Pour Sophie Guillaume, présidente du CNSF, qui a fait évoluer la formation des sage-femmes il y a quelques années suite à une réflexion sur la violence faite aux femmes : « Dans le rush, on vise les priorités, la sécurité, l'urgence. Malheureusement, on peut être amené à être dans une écoute limitée, c'est humain. Il reste néanmoins que savoir communiquer est essentiel pour aller vers un partage de la décision et le consentement aux soins. »
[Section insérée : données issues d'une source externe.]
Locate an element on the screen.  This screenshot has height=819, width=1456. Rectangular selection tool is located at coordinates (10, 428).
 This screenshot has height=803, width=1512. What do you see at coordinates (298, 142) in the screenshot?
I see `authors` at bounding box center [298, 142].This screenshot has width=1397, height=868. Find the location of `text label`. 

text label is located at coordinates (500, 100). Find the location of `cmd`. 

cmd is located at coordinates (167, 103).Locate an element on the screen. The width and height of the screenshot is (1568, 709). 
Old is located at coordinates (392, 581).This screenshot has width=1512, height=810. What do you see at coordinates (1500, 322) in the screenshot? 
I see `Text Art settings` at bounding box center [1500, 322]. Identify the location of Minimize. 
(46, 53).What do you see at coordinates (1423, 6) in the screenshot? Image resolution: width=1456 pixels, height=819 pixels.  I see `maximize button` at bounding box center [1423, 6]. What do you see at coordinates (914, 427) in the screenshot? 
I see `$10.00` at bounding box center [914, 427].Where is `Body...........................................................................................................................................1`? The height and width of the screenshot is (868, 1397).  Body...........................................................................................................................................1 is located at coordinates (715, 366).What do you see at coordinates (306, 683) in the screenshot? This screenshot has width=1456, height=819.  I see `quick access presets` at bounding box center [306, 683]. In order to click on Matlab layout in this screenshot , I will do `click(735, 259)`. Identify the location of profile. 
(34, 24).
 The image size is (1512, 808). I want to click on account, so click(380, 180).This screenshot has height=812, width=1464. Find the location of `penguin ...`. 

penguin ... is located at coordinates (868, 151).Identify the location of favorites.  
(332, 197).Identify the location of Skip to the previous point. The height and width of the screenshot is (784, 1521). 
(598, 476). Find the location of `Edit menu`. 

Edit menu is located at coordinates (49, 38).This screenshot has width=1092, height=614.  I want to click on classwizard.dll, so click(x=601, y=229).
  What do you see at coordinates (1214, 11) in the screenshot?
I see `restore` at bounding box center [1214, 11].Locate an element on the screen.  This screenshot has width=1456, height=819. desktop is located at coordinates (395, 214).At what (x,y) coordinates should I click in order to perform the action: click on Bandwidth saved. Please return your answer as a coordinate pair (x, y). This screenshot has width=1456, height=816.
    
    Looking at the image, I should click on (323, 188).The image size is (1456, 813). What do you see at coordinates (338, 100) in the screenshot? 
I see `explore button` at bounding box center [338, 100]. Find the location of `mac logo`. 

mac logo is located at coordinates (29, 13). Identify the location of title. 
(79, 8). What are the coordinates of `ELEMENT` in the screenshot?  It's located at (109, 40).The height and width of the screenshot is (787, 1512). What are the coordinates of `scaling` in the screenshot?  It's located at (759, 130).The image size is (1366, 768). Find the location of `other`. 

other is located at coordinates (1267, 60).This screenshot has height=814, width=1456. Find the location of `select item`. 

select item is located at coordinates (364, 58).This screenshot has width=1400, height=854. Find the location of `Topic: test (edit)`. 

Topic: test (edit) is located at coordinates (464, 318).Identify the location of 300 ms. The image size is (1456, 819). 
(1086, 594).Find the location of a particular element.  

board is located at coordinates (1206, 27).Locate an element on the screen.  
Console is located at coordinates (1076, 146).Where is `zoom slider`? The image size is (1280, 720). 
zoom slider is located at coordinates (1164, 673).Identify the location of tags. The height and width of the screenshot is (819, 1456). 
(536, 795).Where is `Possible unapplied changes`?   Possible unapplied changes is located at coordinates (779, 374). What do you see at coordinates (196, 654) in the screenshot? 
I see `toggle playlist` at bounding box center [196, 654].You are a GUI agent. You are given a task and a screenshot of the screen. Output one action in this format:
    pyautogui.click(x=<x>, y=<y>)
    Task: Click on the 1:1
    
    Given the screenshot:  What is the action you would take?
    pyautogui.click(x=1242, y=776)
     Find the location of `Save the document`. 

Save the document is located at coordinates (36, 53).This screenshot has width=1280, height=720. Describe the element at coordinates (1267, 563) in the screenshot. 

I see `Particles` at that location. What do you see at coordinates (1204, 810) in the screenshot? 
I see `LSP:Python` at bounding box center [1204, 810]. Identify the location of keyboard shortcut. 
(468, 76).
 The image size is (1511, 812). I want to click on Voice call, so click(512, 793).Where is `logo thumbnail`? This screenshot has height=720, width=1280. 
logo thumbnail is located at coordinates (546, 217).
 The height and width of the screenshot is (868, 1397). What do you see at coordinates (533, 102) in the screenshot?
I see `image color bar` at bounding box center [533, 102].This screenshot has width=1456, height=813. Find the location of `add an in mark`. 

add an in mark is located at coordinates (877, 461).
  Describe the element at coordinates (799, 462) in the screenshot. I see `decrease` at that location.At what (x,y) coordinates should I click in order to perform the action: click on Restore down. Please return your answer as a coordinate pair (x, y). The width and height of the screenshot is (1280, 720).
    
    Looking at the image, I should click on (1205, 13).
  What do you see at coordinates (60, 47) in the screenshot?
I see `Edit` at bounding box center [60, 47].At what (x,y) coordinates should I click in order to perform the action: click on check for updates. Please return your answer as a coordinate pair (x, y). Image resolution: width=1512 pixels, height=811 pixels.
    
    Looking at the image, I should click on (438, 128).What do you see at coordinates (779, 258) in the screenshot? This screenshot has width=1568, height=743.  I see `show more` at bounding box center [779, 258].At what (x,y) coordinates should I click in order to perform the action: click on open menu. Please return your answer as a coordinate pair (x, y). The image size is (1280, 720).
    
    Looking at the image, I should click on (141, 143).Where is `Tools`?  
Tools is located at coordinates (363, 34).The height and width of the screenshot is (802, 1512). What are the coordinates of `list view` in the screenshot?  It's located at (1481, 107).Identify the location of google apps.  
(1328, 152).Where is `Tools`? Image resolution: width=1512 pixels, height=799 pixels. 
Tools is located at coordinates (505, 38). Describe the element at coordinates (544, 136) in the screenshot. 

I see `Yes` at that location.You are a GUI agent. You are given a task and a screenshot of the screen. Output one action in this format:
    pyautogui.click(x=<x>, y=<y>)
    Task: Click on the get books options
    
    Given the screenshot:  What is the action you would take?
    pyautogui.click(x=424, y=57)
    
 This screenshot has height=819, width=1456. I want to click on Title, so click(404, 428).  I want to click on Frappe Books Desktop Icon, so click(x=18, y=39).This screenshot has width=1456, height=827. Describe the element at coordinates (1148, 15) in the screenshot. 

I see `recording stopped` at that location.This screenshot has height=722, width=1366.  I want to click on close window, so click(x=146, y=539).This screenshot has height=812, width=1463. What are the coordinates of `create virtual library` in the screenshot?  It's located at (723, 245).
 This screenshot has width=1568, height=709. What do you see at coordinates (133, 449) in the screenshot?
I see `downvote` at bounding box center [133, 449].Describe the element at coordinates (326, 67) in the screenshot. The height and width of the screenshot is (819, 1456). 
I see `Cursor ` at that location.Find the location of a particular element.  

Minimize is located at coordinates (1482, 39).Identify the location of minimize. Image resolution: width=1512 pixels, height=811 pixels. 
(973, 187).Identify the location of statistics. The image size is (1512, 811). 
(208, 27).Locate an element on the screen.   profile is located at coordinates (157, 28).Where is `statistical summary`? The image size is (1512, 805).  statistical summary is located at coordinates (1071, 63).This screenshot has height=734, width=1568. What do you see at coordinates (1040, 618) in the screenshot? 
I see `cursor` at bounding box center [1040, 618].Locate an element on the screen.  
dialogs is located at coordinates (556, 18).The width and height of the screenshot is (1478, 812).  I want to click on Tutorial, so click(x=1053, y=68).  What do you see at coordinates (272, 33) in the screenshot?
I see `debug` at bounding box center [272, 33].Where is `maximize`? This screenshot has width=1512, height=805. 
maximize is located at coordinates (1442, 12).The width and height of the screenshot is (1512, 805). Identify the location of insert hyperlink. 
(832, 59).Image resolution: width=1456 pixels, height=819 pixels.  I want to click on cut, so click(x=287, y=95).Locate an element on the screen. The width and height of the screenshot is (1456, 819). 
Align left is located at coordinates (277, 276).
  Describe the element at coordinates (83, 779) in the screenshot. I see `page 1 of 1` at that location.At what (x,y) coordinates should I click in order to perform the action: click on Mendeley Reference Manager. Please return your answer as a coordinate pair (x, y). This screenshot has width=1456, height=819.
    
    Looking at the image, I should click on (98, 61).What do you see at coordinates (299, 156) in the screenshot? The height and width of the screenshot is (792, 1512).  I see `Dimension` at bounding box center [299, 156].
« Il y aura encore des femmes déçues par leur accouchement, et encore des césariennes en urgence, souligne le Pr Nisand. Il faut savoir revenir vers elles ensuite pour mettre des mots sur ce qui s'est passé. » Pour le Dr Lévy-Zauberman, il ne faut pas oublier que « l'accouchement est en soi un moment traumatique avec du sang et des douleurs, et qui peut parfois mal tourner ». Sophie Guillaume regrette que du côté des usagères, trop peu fassent de préparation à la naissance, « alors que c'est un temps pour transmettre les attentes et les angoisses. Pourquoi ne le font-elles pas ? ». La Société française de médecine périnatale présentera les résultats de la dernière enquête nationale périnatale et l'état des lieux sur l'évolution des pratiques au cours des 20 dernières années lors de son congrès annuel du 18 au 20 octobre à Lyon.